# EXERCISE DESCRIPTION
Scan the lines below for "agent"; report the number of lines that contain it, and only that.
== DATA EXTRACT ==
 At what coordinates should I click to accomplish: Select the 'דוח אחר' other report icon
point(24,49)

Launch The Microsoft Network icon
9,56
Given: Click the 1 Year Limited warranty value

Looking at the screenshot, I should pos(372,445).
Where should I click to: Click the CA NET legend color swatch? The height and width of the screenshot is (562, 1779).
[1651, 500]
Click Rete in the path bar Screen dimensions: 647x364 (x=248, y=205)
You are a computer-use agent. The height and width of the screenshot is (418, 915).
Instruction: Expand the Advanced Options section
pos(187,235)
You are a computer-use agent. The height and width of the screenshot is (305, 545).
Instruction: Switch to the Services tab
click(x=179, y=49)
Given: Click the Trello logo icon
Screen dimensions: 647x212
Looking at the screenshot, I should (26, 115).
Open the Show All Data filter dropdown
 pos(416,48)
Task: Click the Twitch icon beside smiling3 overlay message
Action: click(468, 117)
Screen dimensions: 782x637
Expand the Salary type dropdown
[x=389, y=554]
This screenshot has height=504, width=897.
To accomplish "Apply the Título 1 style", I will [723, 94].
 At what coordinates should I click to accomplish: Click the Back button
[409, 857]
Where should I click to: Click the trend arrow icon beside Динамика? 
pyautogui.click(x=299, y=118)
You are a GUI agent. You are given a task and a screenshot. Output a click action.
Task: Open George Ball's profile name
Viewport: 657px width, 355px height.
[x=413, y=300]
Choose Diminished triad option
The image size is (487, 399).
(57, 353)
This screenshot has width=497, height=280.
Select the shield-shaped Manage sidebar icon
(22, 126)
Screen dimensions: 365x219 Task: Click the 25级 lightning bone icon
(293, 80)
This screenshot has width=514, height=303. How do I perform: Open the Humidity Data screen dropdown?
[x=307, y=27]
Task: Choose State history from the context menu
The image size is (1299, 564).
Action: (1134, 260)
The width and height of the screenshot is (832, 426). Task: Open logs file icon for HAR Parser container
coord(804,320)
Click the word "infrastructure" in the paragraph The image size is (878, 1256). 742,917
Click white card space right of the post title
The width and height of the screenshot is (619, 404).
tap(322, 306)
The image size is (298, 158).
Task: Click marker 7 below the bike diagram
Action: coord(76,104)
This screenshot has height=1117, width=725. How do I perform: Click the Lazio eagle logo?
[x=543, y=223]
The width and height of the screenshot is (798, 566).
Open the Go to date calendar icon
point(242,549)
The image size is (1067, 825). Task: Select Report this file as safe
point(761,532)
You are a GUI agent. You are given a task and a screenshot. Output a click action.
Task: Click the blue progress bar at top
===
# RESPONSE FOR THIS EXERCISE
4